I’m working with a company whose managers regularly put in 12 or 14 hour days. They stay at the office till late or bring home a big pile of work. No choice about it, they say — there’s just too much to do.
That made me think (again) about Terry Gross’s interview with Jon Stewart. Stewart not only explained how he and his team use a seriously structured process to plow through the vast quantities of media and write all those jokes each day, he also talked about how he places a hard stop at the end of each day when he goes home.
Terry Gross: You work so hard on the show. It’s so obvious how much work you put into writing and performing it and how long your day must be and how it probably never ends, particularly doing an event like this rally [the Rally to Restore Sanity].
Jon Stewart: You’d be surprised how easily I turn it off when I go home. I’ve gotten really good at when I go home, the kids and I watch “Wizards of Waverly Place,” and I don’t think about it again.
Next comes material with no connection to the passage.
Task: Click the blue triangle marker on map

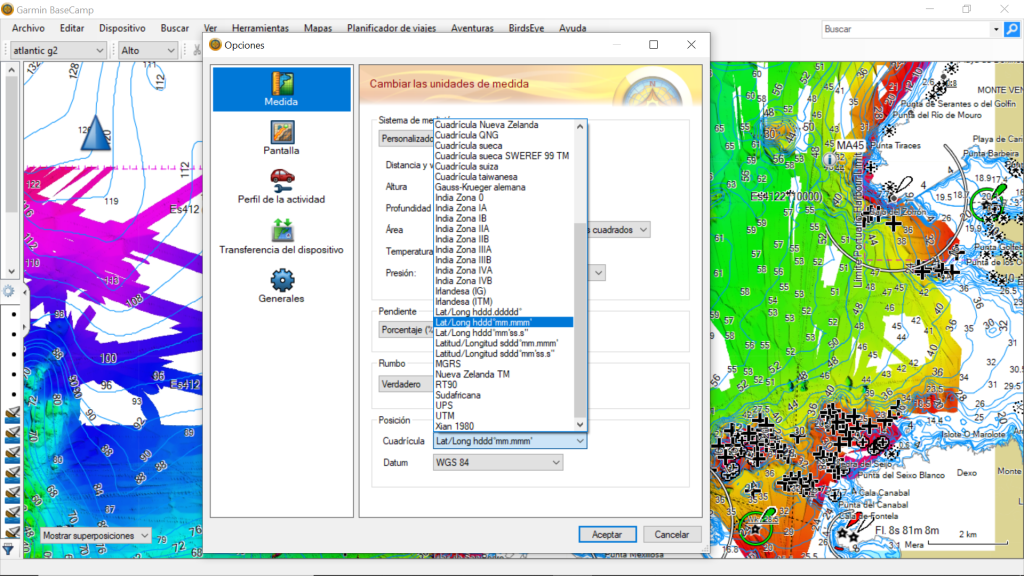Action: (x=98, y=133)
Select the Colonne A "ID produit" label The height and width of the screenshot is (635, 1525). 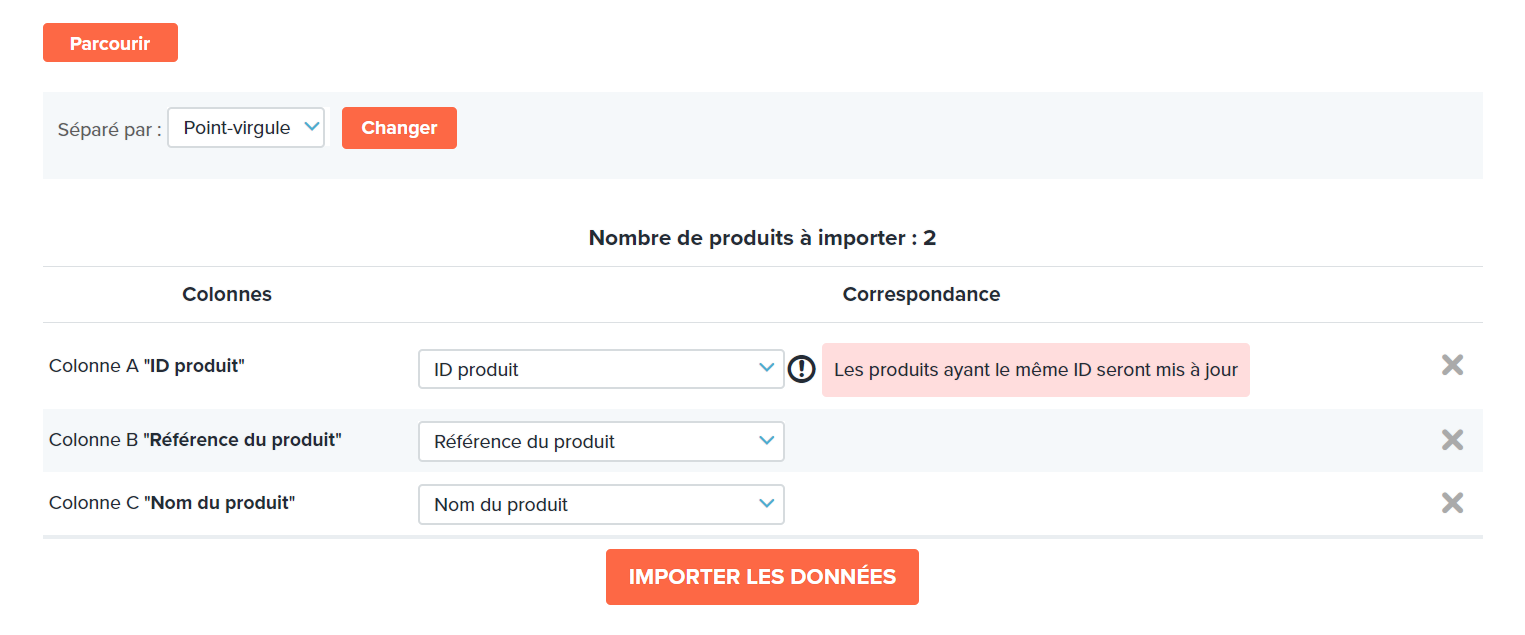(x=147, y=366)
TG: Have you changed the amount of time you’re willing to devote to the show and to work now that you’re the father of two?
JS: What I have decided is when I’m home, I’m home. And to me, that’s the difference. You know, I can’t not be at work but the real challenge is when I’m at work, I’m at work. I’m locked in, I’m ready to go, I’m focused. When I’m at home, I’m locked in and I’m ready to go and I’m focused on home. And we don’t watch the show. We don’t watch the news. We don’t do any of that stuff. I sit down, I play Barbies, and then sometimes the kids will come home and play with me and then….
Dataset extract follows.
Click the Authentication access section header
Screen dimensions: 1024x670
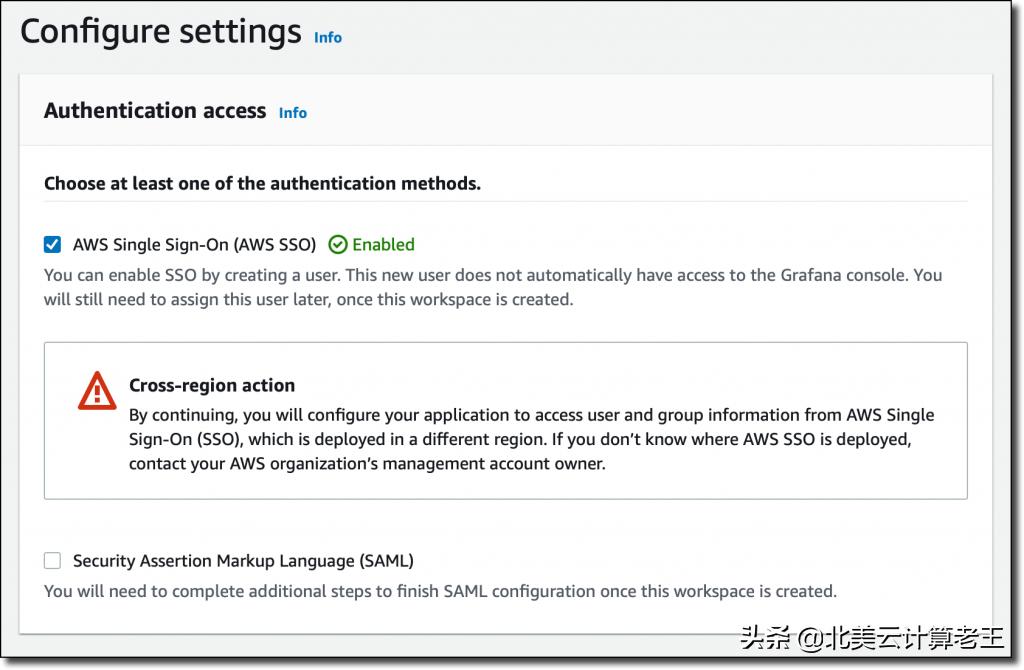(x=155, y=111)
So here’s Stewart — a comedian — with both a rigorous process to write jokes and a total focus on the job at hand. “Locked in, ready to go.” And that combination allows him to go home and play with Barbie dolls (with or without his kids).
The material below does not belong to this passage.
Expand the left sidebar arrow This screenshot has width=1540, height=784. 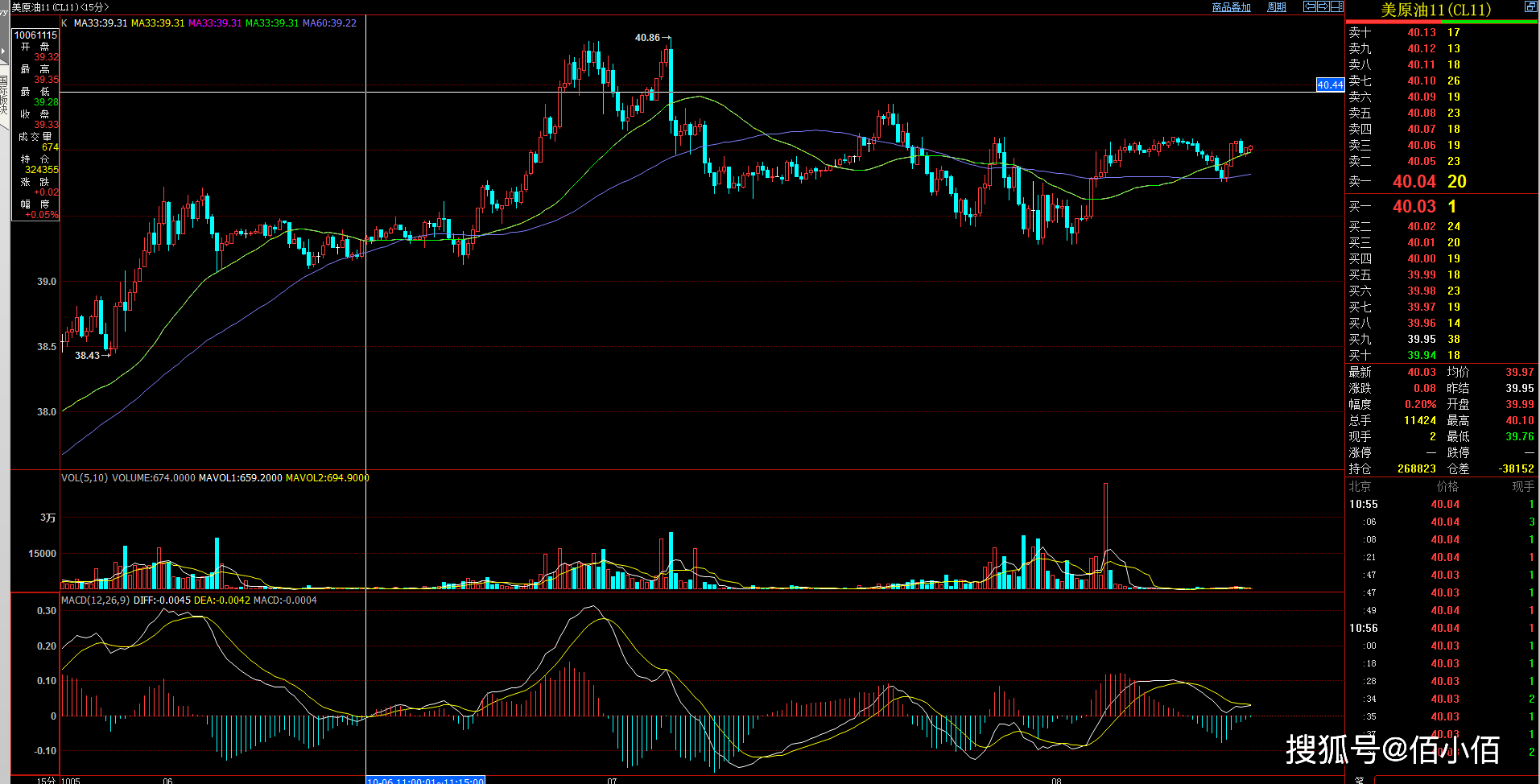(x=3, y=50)
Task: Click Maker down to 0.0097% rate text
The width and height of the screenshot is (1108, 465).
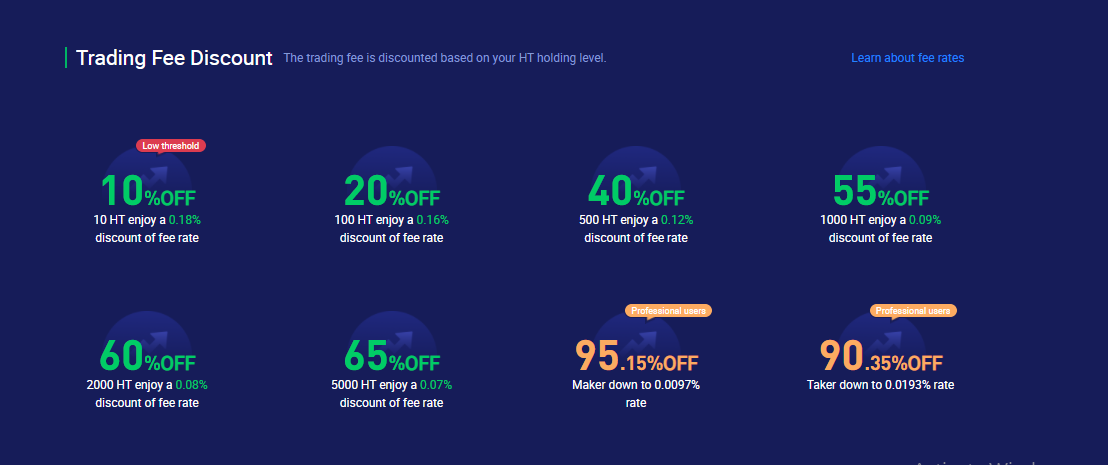Action: 636,394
How about your day? My guess is that you don’t have such a structured process for your work, nor do you have such single-minded focus on your job. (I know that I don’t.) And as a result, when you go home, you bring your work with you. At the very least, you check email at night — and you probably do a whole lot more.
Okay, I know that your job is so different from Stewart’s, that you get urgent emails that have to be answered at once, that the company will very likely collapse without a steady stream of your trenchant business insights.
And yet.
Isn’t it possible that the very reason you need to handle email at 11:30pm is because you’re not totally focused during the day? Or conversely, isn’t is possible that your willingness (even if it’s somewhat reluctant) to answer email at 11:30pm is part of the reason that you don’t have that focus?
I’ve written before (here and here) about what Toyota calls “lowering the water level” — reducing the inventory/resources in a system to expose the problems. What would happen if you lowered the water level by reducing the time you spent at work, and instead committed to getting locked in, ready to go, and totally focused on being home?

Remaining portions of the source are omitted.